Humboldt-Universität zu Berlin - Department of Philosophy - Philosophy, Science and the Sciences

Nicholas Allan Aubin

My project focuses on a tradition of Christian Syriac and Arabic philosophers and theologians spanning the 9th-11th centuries, in order to see how their work was influenced by late-antique Greek arguments for and against the eternity of the world.  The debate over whether or not the cosmos was pre-eternal was still a point of active contention in the Syriac/Arabic-speaking world long after Philoponus’ famous challenges to Aristotle and Proclus in the sixth century. This debate took on new dimensions in the world of Islam, particularly in the hands of Christian Syriac/Arabic thinkers, who faced the challenge of defending a demiourgic creator-God in an otherwise largely Aristotelian system of natural philosophy. These figures--in many cases simultaneously heads of their philosophical schools and spokesmen of their respective Christian communities--negotiated the fine line between falsafa and kalām, and in so doing, produced works in a language rich with both philosophical and theological overtones, works that defy easy classification and have (perhaps because of this) received inadequate scholarly attention till now.

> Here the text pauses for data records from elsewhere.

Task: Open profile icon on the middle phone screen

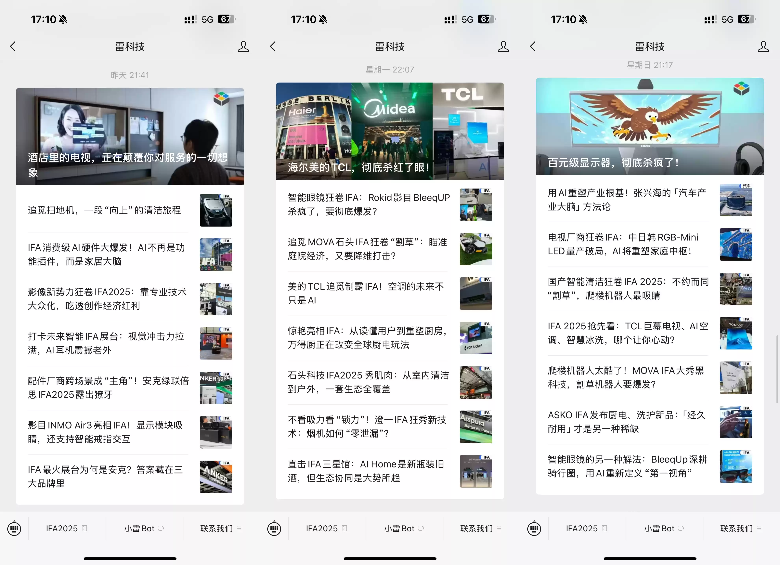Action: [503, 46]
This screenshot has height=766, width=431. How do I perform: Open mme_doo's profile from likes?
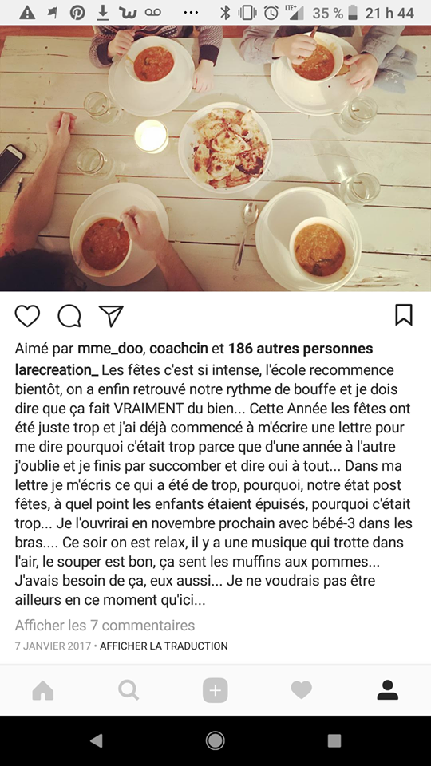coord(110,349)
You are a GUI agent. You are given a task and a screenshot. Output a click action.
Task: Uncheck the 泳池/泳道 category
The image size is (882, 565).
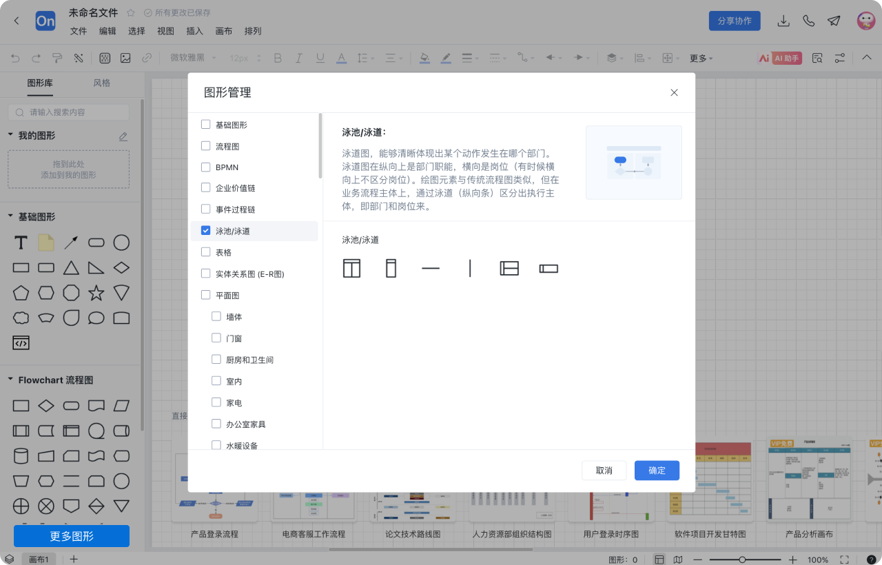[x=205, y=230]
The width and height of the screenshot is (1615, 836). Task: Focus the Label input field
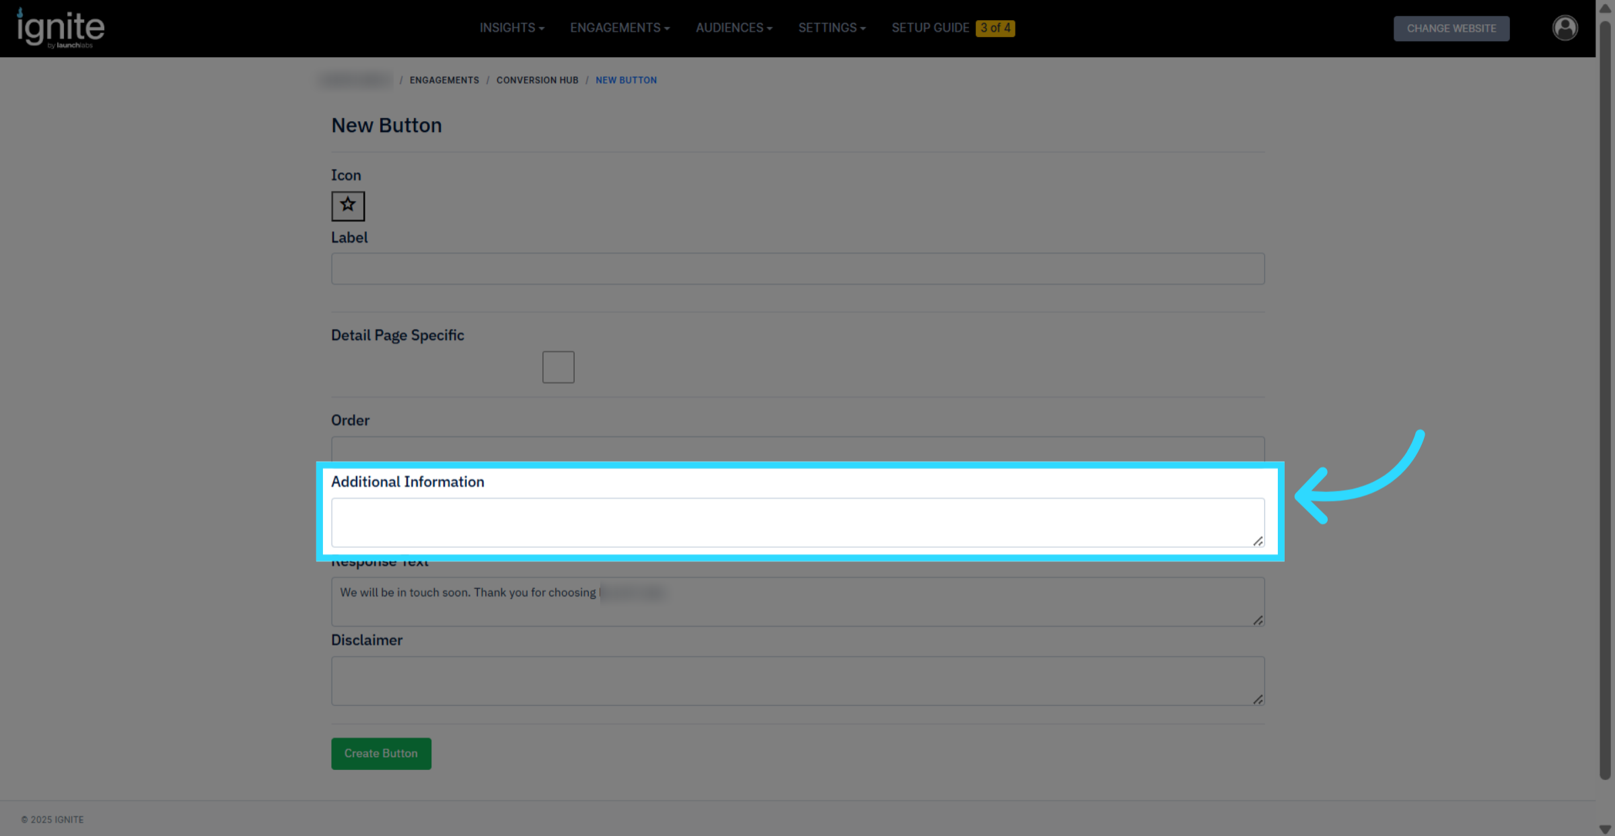click(797, 269)
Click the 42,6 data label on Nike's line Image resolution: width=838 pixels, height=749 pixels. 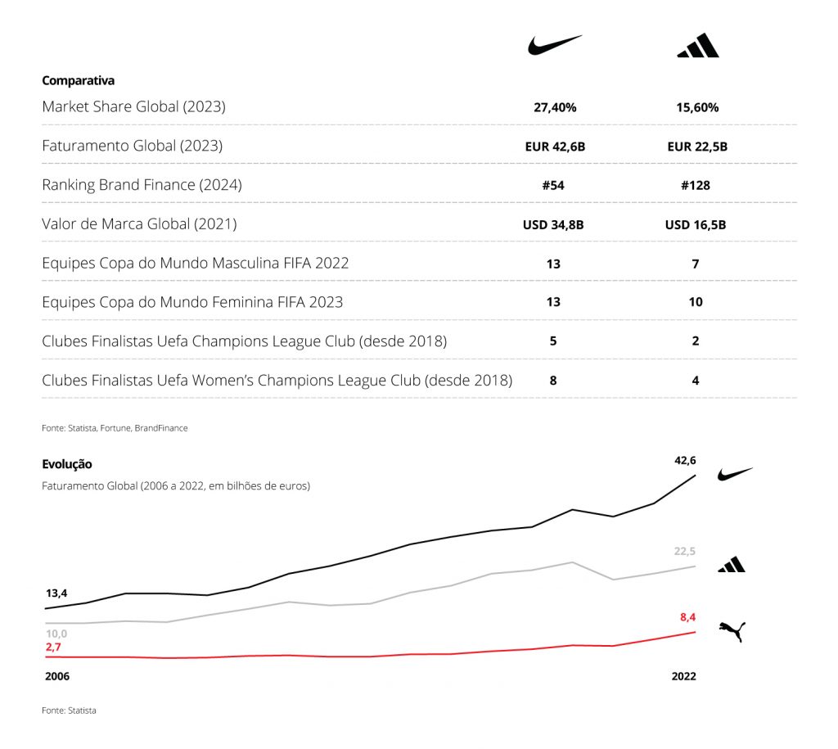[x=684, y=460]
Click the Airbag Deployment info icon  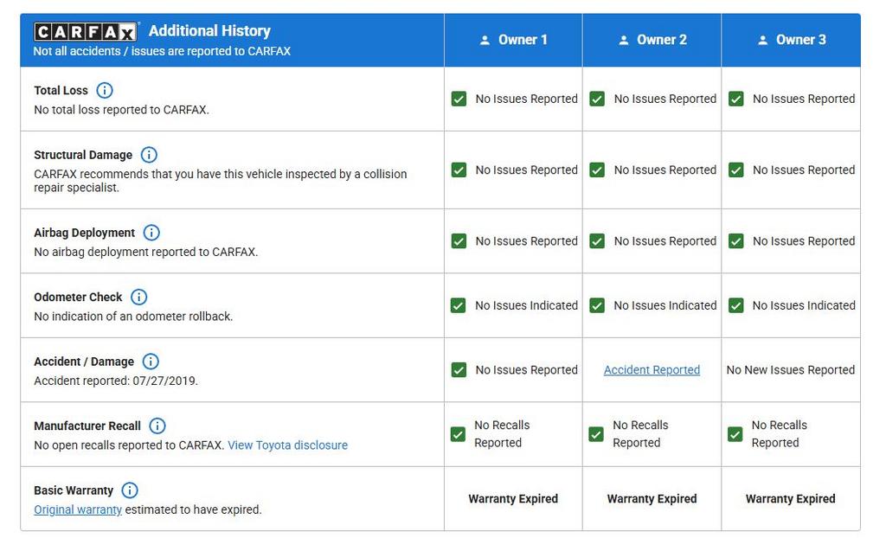tap(151, 233)
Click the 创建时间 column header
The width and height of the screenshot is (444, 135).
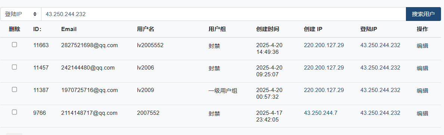[268, 29]
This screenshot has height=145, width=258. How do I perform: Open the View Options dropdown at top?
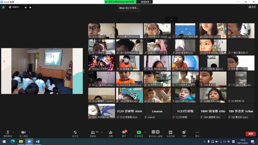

The heart of this investigation consists of a close reading of the primary sources; the Syriac/Arabic translations and commentaries on (chiefly Aristotelian) Greek natural philosophy, cosmology, metaphysics and logic (including prolegomena and other introductions to philosophy); original Syriac/Arabic works of philosophy and theology; and even some synthetic collections/compilations of translations and original works arranged for Syriac/Arabic audiences. The major Arabic figures of this period include, among others, Theodore Abū Qurra (d.ca.820), Yaḥyà b. ʿAdī (d.974), Abū l-Faraǧ ʿAbdallāh b. aṭ-Ṭayyib (d.1043), Elias of Nisibis (d.1046), and Ibn al-Faḍl al-Anṭākī (d.1052). The form, content and language of the arguments put forward by these figures and others will be examined in the light of the arguments laid down by their forbears (especially al-Fārābī, Abū Bakr Muḥammad b. Zakarīyā ar-Rāzī, and al-Kindī) and contemporaries (particularly Avicenna), and this investigation will also be supplemented by later witnesses to otherwise lost material (including Bar Hebraeus, Ibn Rušd and Maimonides).

Résumé: 

2015-19 Doctoral Candidate, Humboldt-Universität zu Berlin.

2014-15 Pre-Doctoral Research Fellowship, Humboldt-Universität zu Berlin.

2014 B.A. cum laude in Near Eastern Languages and Civilizations, Yale University, New Haven CT, USA. Under the supervision of Dimitri Gutas, I wrote my Bachelor’s thesis on the development of poetics in medieval Arabic literary culture, and the influence exerted on this development by the translation of Aristotle’s Poetics from Greek into Syriac/Arabic.